Stephanie Lansing, professor in the Department of Environmental Science and Technology at the University of Maryland, is leading two new grants totaling $6 million from the U.S. Department of Energy to develop sustainable products like biofuels and bioplastics from food waste. With about a third of the food produced in the U.S. not being consumed, food waste is a major concern for municipalities across the country.
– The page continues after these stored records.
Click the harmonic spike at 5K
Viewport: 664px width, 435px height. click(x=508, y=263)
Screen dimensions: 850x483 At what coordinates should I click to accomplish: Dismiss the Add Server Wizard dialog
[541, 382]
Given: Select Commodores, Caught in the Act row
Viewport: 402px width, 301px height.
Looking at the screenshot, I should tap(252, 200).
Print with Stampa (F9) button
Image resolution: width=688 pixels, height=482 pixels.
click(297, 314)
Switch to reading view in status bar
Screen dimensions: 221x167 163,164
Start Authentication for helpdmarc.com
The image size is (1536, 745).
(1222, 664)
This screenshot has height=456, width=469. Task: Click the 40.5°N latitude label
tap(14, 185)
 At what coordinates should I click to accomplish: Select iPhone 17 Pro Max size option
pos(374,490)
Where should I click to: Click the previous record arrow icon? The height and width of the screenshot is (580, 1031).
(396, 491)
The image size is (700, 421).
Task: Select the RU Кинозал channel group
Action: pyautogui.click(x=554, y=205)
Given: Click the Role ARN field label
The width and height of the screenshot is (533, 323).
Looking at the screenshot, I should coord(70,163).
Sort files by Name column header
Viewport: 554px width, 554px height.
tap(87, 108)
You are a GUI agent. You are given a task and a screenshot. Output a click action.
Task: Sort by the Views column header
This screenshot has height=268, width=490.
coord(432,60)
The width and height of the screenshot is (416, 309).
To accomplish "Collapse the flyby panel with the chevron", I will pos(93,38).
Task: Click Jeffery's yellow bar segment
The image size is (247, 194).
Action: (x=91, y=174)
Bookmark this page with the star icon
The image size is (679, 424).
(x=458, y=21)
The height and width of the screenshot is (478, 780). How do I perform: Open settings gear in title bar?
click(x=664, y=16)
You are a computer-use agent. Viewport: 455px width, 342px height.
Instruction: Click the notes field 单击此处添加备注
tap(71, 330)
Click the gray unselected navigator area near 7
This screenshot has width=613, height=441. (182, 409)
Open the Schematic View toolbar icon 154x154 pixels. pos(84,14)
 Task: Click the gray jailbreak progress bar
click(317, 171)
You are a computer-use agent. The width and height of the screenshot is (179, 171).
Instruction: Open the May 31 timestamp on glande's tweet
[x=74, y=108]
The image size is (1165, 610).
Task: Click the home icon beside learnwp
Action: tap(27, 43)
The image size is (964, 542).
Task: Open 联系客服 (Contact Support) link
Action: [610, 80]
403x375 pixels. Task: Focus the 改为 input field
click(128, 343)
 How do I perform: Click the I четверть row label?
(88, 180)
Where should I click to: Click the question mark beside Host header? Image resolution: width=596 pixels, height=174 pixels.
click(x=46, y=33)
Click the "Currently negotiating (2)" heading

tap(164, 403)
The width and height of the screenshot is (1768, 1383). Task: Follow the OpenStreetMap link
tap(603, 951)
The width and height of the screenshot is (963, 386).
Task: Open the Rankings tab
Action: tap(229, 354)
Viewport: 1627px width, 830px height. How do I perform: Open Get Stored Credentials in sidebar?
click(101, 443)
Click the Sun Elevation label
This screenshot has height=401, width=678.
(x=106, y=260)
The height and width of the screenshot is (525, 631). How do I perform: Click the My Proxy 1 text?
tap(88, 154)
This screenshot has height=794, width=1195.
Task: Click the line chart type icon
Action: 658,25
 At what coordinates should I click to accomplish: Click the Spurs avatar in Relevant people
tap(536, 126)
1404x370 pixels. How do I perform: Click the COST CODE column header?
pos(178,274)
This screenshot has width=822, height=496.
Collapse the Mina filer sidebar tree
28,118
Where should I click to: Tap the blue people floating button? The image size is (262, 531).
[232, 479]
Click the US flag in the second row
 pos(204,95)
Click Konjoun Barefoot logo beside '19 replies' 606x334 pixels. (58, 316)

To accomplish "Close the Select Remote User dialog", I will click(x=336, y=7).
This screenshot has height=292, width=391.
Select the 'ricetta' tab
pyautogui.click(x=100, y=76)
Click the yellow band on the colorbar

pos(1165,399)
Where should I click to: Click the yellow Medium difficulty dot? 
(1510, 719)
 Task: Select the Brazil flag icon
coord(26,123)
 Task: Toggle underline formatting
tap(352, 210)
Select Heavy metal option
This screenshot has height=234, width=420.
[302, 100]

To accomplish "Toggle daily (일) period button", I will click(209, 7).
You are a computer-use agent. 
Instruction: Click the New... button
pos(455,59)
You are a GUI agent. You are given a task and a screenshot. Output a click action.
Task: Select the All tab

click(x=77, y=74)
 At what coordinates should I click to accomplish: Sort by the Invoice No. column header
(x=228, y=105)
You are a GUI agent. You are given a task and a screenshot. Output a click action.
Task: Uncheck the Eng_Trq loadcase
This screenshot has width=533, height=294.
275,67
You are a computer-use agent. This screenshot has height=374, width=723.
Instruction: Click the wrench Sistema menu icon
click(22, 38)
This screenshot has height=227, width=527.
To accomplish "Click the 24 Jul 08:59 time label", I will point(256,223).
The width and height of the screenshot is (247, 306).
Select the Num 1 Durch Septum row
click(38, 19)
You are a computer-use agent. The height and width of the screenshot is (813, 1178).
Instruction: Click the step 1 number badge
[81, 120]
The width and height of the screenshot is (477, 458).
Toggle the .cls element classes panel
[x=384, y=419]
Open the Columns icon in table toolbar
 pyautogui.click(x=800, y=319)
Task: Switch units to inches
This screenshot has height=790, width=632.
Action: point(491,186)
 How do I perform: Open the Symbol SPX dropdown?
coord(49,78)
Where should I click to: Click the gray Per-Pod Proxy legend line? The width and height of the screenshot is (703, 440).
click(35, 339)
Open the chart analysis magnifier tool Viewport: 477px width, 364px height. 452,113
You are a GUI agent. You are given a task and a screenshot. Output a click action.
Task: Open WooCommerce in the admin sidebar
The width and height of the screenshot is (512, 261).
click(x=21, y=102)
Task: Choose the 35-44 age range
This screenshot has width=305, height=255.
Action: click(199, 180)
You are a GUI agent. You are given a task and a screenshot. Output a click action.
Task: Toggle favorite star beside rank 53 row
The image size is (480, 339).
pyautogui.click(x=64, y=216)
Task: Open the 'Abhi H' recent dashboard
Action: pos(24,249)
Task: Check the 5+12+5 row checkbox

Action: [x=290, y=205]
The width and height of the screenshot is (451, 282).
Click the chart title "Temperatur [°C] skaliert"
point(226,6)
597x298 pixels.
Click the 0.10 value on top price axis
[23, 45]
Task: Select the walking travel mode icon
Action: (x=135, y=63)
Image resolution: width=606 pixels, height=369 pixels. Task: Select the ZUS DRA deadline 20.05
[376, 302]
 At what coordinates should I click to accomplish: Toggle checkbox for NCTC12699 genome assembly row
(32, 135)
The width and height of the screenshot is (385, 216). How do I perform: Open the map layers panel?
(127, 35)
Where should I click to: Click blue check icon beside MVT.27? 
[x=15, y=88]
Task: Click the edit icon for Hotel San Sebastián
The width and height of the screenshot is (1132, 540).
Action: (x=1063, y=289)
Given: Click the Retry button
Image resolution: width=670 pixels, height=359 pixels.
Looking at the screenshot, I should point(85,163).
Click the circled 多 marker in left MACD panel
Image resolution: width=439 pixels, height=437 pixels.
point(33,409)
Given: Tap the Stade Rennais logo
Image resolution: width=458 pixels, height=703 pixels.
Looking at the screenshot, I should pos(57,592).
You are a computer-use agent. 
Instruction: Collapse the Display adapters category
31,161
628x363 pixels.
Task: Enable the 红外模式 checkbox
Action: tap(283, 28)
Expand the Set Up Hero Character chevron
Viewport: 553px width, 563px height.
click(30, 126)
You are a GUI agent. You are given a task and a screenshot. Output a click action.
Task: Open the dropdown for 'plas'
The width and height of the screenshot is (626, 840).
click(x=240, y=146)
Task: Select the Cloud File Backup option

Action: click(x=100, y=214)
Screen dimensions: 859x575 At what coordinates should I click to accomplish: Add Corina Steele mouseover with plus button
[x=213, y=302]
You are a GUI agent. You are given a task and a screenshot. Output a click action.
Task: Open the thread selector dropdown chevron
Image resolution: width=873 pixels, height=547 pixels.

At the same time, products like plastics and traditional sources of fuel rely on fossil fuels, which are finite and costly to the environment.

With these two grants, Lansing is leading a consortium of scientists and industry partners to not only research innovative ways to use waste, but also make value-added products that will contribute to the sustainability of our economy and planet. “These grants are aimed at understanding the waste sources we have, particularly the quantities of food waste, and determining what opportunities exist for us to create renewable resources and energy from that waste,” Lansing said. “One grant is focused on the production of bioplastics from food waste, while the other is focused on characterizing the municipal solid waste stream to create biofuels that can replace liquid fuels like gasoline.”

These new grants are a natural extension of the work Lansing does in her Bioenergy and Bioprocessing Technology Laboratory, converting waste products into energy and value-added products, often through a process called anaerobic digestion. “With anaerobic digestion, we are having bacteria make natural gas for us from waste that can be broken down biologically instead of using fossil fuels,” Lansing said. “This process works well with food waste, but most of our food waste is co-mingled in the larger municipal solid waste system and is mixed in with other things. For waste that has thin plastics and other bulkier products that won’t degrade biologically with anaerobic digestion, we can use a gasification process instead, which is a thermochemical reaction that will produce the gases we need in a controlled way.”